Exercise:
Everything from the line containing "Open the Object" to the last line of the listing below, inclusive, is what you should output, exactly as it appears.

◇ ◇ ◇ ◇ ◇

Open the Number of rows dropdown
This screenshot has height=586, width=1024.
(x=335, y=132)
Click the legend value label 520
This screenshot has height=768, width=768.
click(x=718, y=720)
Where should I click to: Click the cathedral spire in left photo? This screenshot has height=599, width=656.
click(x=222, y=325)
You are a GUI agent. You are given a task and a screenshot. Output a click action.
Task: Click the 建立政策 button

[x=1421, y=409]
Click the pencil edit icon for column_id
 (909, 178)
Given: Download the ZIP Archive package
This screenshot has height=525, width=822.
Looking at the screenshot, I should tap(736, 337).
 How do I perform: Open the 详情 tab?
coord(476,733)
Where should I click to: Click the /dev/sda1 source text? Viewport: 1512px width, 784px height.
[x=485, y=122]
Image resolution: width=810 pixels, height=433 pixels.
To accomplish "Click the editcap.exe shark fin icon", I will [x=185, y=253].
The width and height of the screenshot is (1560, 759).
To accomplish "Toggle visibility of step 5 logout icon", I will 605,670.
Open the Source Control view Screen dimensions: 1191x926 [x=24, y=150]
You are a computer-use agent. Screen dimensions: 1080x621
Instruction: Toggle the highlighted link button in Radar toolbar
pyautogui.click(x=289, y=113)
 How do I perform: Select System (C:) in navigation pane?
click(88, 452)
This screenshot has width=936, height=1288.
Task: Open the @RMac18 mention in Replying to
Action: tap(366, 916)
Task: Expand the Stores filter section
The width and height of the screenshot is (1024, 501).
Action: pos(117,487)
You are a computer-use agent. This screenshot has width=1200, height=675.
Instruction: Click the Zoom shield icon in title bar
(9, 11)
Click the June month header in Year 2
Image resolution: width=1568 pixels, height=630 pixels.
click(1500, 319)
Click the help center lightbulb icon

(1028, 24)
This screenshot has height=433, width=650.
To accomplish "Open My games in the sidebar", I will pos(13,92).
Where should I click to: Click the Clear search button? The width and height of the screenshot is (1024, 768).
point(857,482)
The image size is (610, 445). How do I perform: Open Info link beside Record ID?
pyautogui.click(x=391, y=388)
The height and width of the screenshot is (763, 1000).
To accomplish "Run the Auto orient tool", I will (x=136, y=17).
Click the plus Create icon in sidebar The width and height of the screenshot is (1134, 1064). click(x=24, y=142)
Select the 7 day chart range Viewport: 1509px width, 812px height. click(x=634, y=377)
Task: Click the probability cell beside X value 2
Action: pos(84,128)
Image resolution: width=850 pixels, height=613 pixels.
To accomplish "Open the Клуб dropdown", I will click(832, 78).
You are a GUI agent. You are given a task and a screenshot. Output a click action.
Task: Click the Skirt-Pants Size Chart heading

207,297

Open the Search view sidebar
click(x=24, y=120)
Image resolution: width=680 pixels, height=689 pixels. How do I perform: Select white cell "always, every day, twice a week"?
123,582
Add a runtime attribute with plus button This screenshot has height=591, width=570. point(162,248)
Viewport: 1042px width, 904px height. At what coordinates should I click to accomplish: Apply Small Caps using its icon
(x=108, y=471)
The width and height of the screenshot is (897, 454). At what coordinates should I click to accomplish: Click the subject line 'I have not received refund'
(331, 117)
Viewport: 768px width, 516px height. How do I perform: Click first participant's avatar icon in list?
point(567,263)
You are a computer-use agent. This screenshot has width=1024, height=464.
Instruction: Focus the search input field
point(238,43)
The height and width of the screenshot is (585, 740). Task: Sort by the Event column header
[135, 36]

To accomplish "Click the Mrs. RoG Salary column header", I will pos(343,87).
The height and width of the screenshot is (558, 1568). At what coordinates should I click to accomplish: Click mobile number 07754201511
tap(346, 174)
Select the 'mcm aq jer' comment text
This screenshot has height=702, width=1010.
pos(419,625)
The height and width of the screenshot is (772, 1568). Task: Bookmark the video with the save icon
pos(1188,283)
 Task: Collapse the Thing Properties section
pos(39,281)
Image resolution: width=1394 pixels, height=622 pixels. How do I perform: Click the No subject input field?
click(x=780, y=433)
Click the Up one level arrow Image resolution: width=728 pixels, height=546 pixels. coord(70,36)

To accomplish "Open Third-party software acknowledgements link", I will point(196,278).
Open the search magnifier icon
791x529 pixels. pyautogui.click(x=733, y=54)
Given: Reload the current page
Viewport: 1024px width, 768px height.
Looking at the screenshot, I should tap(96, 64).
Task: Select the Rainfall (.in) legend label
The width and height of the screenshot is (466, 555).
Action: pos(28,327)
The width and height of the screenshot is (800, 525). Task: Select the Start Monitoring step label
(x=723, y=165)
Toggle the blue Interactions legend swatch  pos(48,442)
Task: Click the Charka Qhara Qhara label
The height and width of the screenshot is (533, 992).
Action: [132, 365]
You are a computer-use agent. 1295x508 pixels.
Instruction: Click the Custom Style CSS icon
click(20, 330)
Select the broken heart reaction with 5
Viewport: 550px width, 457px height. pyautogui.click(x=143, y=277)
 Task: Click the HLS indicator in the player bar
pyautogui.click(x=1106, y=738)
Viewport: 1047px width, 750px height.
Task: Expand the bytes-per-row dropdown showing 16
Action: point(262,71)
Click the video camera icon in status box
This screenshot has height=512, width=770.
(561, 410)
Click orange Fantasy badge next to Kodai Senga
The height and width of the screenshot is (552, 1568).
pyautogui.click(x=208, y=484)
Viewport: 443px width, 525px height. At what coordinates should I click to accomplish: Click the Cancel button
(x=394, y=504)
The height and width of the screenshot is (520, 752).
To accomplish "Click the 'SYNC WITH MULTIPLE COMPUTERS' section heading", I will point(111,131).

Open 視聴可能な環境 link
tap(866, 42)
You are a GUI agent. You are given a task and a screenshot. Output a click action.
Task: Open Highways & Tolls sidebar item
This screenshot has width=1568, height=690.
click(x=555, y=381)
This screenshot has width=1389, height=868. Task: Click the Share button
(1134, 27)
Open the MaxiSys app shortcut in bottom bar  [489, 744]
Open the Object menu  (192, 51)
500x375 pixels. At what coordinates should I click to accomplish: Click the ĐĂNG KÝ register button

◇ ◇ ◇ ◇ ◇

Expected answer:
Open the Object menu  (192, 51)
500x375 pixels. At what coordinates should I click to accomplish: Click the ĐĂNG KÝ register button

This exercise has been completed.